Once you’ve done the research and determined your asks, remember to stand strong in your position. 

“Don’t back down on what you desire to receive in exchange for your working hours,” Williams said. “We are no longer led by a society that is keen on replacing time for dollars so negotiate what you really want. Think past more money. Consider the benefits. Consider the lifestyle you desire. Would remote work help you focus better? More PTO days? Be open-minded and ask for what you need.” 

Do great work (and keep records of it!)

A survey by Salary.com revealed that only 37% of people always negotiate their salaries and only 44% of respondents claim to have never brought up the subject of a raise during their performance reviews. These numbers are even worse for Black people. Findings from an American Psychological Association report found that African-American job candidates are more likely to receive lower salaries in hiring negotiations when racially biased evaluators believe they have negotiated too much. 

Williams says the best way to combat this bias is through hard facts.  

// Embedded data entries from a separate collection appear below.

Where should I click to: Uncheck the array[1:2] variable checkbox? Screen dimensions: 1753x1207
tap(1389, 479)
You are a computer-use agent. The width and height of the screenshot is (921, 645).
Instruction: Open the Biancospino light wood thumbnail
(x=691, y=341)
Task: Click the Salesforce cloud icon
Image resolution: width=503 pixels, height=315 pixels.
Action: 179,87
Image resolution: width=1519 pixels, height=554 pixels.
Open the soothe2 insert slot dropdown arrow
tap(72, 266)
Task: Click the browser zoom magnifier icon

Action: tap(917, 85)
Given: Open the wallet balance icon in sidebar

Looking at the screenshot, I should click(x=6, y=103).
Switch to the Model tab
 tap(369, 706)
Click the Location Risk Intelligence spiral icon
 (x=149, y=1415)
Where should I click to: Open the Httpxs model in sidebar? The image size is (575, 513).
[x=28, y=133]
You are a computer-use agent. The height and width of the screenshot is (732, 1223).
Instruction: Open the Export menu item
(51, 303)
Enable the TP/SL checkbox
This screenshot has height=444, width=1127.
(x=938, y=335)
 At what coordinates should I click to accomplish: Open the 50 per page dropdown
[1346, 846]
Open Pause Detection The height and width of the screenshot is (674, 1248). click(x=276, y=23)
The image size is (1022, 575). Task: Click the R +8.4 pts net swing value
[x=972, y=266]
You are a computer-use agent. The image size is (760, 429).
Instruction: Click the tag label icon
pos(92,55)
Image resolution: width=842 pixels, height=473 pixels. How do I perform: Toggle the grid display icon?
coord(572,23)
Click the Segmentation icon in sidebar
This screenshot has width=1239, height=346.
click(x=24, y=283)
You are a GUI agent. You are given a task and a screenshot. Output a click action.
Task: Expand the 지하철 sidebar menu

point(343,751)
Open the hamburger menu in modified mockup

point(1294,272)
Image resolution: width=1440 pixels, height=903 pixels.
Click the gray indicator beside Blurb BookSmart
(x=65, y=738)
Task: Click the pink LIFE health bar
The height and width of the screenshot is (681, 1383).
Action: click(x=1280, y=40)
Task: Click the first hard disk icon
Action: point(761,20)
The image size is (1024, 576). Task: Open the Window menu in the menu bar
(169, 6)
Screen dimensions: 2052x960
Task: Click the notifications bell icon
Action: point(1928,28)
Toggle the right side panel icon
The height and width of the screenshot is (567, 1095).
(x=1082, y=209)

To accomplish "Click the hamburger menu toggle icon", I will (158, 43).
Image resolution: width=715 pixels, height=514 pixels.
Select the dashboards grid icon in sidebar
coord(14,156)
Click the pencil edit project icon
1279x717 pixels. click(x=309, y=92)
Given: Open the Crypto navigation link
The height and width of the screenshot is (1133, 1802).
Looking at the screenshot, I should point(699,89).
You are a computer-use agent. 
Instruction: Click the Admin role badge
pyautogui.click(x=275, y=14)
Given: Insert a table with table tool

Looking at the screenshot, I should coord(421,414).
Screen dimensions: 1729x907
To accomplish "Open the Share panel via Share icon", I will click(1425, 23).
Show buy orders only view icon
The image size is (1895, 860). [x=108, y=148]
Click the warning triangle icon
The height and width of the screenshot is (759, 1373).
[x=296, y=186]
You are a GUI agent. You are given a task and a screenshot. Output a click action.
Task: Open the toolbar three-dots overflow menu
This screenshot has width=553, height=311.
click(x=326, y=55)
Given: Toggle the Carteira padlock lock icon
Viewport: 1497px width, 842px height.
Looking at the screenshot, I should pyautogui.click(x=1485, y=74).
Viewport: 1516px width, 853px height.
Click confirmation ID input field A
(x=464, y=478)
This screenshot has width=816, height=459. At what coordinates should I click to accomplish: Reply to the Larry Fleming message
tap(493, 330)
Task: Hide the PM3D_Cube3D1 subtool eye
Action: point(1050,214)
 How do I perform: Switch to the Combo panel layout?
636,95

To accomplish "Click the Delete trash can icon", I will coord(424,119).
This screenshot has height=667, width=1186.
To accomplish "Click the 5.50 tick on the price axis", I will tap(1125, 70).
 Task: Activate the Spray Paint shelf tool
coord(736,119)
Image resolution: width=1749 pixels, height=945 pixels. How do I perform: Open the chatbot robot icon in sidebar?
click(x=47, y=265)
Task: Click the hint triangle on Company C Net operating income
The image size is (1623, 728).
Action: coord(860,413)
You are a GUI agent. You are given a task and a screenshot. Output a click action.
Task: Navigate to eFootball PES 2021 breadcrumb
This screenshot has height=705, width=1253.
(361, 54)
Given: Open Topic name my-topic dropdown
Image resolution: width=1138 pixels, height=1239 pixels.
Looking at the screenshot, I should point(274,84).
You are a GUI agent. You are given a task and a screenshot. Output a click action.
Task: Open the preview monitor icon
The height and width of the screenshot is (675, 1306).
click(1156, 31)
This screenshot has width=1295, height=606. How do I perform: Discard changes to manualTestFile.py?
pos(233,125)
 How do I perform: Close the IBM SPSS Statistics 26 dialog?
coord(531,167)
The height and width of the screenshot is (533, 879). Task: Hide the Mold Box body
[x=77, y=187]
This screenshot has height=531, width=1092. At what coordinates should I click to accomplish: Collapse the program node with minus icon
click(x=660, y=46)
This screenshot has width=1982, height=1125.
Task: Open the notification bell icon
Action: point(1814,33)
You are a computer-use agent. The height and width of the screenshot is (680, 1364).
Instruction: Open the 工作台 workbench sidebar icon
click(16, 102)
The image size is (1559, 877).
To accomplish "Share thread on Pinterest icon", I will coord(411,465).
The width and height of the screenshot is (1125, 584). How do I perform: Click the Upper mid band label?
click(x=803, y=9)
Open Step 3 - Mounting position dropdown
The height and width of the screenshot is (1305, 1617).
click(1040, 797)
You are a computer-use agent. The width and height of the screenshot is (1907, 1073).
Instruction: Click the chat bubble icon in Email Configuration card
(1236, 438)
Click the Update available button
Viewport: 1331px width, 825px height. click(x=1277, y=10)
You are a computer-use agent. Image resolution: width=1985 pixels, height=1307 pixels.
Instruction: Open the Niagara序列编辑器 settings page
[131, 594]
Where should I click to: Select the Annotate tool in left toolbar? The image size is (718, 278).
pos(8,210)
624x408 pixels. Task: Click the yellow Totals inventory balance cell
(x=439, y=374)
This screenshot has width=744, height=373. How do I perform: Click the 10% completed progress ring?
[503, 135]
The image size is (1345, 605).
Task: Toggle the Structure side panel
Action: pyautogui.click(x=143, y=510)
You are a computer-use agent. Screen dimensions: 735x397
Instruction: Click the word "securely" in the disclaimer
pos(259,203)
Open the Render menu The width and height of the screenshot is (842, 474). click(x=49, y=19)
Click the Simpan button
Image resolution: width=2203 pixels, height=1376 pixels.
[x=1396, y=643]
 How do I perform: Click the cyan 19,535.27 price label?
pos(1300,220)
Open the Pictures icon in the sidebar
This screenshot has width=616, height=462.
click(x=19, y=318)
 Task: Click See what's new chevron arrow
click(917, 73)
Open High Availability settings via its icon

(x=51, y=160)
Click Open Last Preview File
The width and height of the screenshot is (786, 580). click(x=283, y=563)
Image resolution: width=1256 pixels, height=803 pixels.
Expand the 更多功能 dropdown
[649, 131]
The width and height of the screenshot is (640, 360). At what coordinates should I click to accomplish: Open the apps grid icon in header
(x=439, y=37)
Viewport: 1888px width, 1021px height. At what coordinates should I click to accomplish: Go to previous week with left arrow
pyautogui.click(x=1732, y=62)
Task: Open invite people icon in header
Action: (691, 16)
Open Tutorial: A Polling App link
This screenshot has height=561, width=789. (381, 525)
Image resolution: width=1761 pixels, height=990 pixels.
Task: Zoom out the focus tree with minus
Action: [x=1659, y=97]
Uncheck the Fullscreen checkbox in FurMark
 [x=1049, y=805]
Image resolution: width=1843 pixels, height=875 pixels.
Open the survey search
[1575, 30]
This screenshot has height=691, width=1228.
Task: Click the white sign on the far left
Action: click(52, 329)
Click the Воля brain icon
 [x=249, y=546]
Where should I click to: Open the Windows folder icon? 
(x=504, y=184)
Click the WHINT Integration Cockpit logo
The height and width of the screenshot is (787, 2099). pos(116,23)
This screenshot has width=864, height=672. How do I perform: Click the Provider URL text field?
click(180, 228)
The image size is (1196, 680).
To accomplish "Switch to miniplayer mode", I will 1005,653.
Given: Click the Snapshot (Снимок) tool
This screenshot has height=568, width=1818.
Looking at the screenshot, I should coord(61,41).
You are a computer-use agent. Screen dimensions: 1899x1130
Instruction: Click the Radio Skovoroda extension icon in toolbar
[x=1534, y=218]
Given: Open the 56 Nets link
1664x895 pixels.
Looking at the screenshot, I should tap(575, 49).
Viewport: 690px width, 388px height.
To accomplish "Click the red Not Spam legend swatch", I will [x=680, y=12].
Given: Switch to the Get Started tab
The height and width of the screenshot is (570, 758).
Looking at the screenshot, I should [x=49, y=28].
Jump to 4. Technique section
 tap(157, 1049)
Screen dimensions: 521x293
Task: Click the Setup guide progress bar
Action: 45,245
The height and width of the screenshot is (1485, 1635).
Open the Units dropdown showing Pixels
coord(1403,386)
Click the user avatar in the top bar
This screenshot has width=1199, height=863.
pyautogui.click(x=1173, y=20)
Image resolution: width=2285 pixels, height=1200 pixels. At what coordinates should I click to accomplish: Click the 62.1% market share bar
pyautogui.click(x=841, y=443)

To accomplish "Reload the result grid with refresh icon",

“Make sure your performance at the job is top-notch, then present to the corporate how much value you are adding to the company,” said Williams. “Providing key numerical metrics of your performance since starting the job and or position to show how your role brought ROI to the company. Always compare your ROI with the amount of time it took you to complete that win. Naturally, companies care about current ROI and where the company sees itself years down the line. Also, mention how you can bring more to your role and bring value to the company with your new salary or mention how your increase of pay will provide more capacity.”